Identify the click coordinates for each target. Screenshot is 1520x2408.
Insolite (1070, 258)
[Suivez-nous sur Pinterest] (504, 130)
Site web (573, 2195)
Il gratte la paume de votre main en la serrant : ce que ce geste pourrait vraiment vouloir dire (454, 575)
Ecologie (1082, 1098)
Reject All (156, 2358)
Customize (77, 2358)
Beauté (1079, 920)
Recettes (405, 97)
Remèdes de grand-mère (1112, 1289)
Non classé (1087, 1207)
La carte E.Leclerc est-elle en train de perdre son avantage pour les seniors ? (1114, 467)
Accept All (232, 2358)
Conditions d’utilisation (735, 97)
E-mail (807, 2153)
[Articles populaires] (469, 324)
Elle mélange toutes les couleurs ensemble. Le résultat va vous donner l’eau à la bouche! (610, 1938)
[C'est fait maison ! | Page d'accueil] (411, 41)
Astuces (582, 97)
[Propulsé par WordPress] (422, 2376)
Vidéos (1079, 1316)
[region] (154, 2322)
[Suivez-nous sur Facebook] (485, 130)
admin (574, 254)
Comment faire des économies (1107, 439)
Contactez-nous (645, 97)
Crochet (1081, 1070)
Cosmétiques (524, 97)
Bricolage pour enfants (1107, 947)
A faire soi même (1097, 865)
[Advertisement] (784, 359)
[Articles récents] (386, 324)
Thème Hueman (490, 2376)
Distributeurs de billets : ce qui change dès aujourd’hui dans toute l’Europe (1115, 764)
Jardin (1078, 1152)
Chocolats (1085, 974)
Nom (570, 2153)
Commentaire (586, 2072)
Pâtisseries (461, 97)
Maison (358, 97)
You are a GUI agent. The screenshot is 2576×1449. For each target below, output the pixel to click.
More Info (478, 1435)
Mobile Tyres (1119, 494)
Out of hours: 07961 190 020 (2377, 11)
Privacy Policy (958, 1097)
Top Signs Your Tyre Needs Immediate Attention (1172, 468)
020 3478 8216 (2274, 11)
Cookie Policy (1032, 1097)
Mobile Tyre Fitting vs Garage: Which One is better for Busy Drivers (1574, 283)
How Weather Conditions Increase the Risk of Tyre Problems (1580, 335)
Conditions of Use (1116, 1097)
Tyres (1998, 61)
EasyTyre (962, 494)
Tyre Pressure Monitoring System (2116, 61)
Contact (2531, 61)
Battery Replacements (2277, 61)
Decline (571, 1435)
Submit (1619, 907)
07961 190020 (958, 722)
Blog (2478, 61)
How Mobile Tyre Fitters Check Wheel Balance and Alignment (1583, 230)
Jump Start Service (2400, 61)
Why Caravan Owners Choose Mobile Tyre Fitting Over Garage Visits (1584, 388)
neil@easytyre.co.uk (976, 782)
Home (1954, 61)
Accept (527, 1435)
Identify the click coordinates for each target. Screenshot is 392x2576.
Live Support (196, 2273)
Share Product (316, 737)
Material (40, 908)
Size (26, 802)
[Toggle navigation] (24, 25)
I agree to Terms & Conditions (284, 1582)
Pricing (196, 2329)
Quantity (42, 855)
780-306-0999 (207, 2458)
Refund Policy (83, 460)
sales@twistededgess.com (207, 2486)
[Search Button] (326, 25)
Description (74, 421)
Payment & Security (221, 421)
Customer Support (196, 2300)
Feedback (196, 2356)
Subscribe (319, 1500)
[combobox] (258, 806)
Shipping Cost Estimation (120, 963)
========
HOW TO COMPLETE THIS TASK
Only the lines from the one with "Distributeurs de billets" through the final line above belong in the answer, each reproduced word for word.

ANSWER
Distributeurs de billets : ce qui change dès aujourd’hui dans toute l’Europe (1115, 764)
Jardin (1078, 1152)
Chocolats (1085, 974)
Nom (570, 2153)
Commentaire (586, 2072)
Pâtisseries (461, 97)
Maison (358, 97)
You are a GUI agent. The screenshot is 2576×1449. For each target below, output the pixel to click.
More Info (478, 1435)
Mobile Tyres (1119, 494)
Out of hours: 07961 190 020 (2377, 11)
Privacy Policy (958, 1097)
Top Signs Your Tyre Needs Immediate Attention (1172, 468)
020 3478 8216 (2274, 11)
Cookie Policy (1032, 1097)
Mobile Tyre Fitting vs Garage: Which One is better for Busy Drivers (1574, 283)
How Weather Conditions Increase the Risk of Tyre Problems (1580, 335)
Conditions of Use (1116, 1097)
Tyres (1998, 61)
EasyTyre (962, 494)
Tyre Pressure Monitoring System (2116, 61)
Contact (2531, 61)
Battery Replacements (2277, 61)
Decline (571, 1435)
Submit (1619, 907)
07961 190020 (958, 722)
Blog (2478, 61)
How Mobile Tyre Fitters Check Wheel Balance and Alignment (1583, 230)
Jump Start Service (2400, 61)
Why Caravan Owners Choose Mobile Tyre Fitting Over Garage Visits (1584, 388)
neil@easytyre.co.uk (976, 782)
Home (1954, 61)
Accept (527, 1435)
Identify the click coordinates for each target. Screenshot is 392x2576.
Live Support (196, 2273)
Share Product (316, 737)
Material (40, 908)
Size (26, 802)
[Toggle navigation] (24, 25)
I agree to Terms & Conditions (284, 1582)
Pricing (196, 2329)
Quantity (42, 855)
780-306-0999 (207, 2458)
Refund Policy (83, 460)
sales@twistededgess.com (207, 2486)
[Search Button] (326, 25)
Description (74, 421)
Payment & Security (221, 421)
Customer Support (196, 2300)
Feedback (196, 2356)
Subscribe (319, 1500)
[combobox] (258, 806)
Shipping Cost Estimation (120, 963)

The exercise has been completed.